[Opening ENTRIES PROVIDED section]
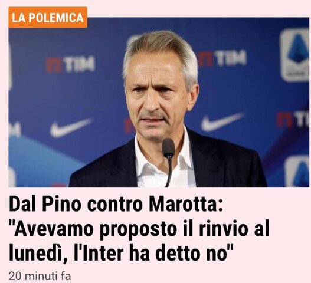311x283 pixels.
Task: Click the Serie A logo at top right
Action: [294, 55]
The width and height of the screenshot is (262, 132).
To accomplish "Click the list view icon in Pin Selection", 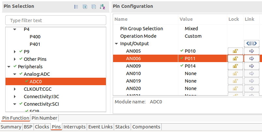I will pyautogui.click(x=76, y=7).
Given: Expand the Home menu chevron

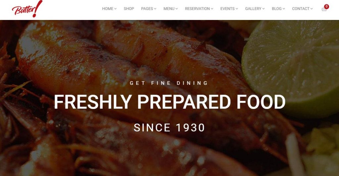Looking at the screenshot, I should (116, 9).
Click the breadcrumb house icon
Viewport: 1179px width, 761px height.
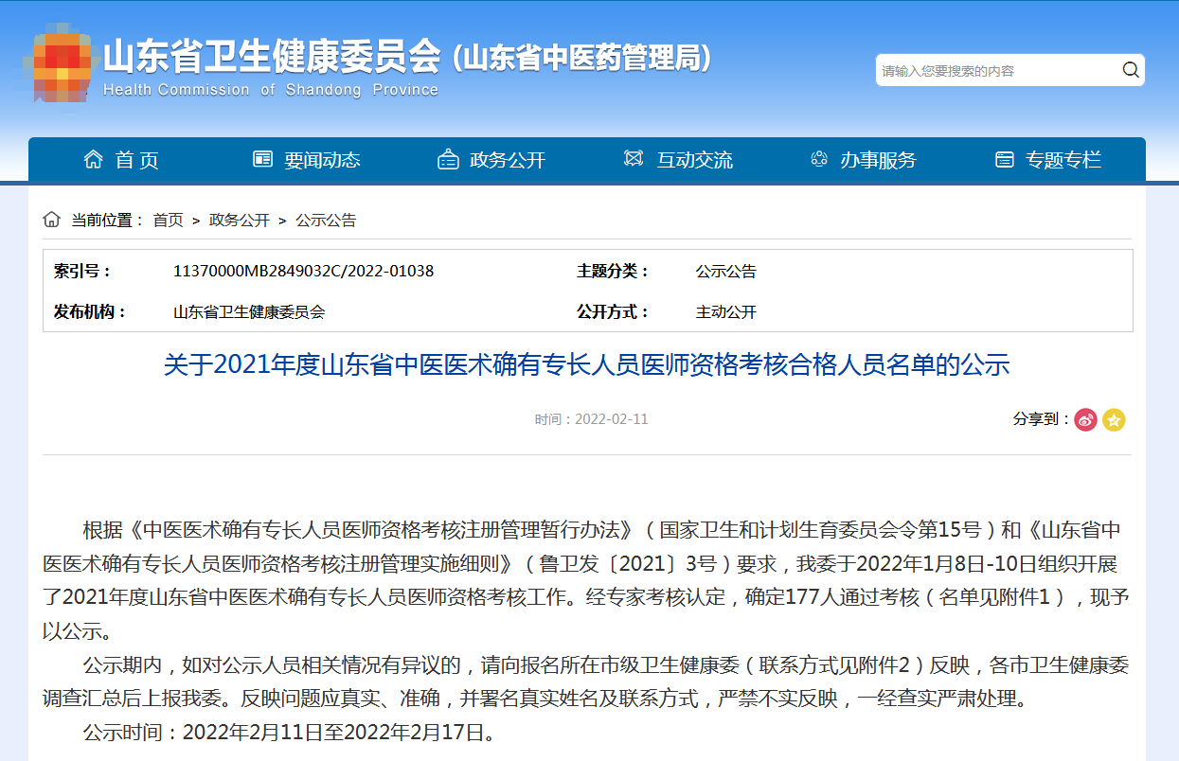click(x=52, y=220)
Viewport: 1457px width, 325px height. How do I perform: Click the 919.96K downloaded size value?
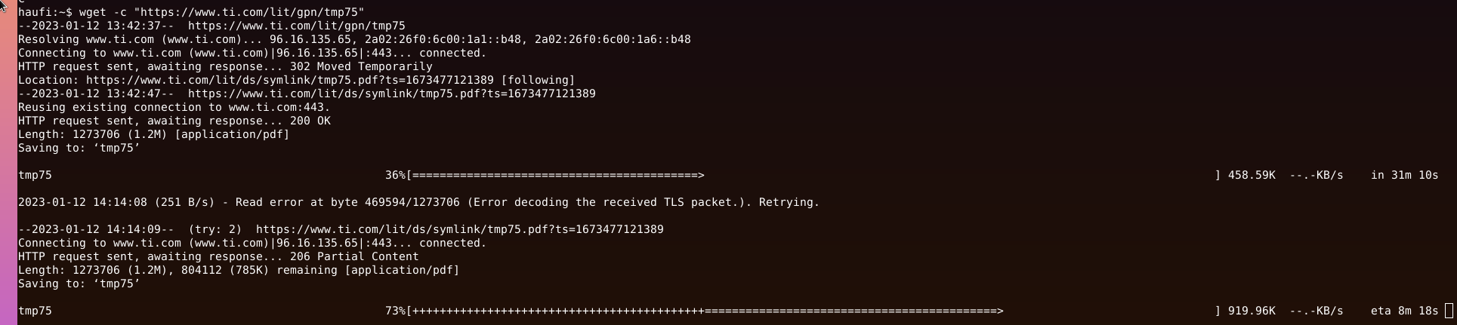[1252, 311]
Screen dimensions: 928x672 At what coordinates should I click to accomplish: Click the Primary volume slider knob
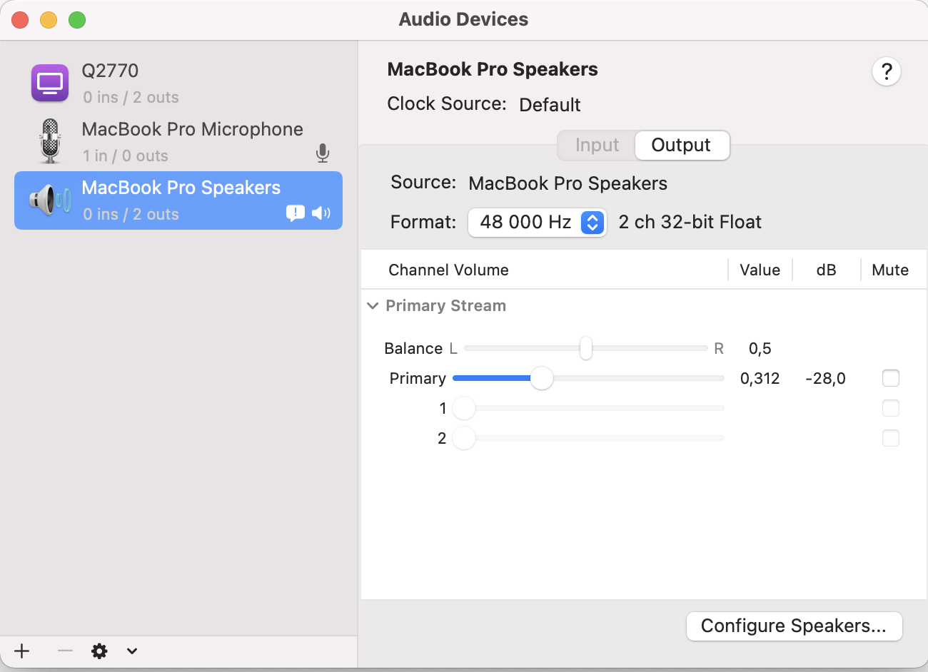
[Closing ENTRIES PROVIDED section]
> [WORK TASK]
Line by line and exactly, reproduce the span from the line with "Viewport: 1457px width, 325px" through the end of the data above, both ends included, with pictures left out.

> [TASK OUTPUT]
Viewport: 1457px width, 325px height. How do I perform: Click the 919.96K downloaded size value?
[1252, 311]
Screen dimensions: 928x672 At what coordinates should I click to accomplish: Click the Primary volume slider knob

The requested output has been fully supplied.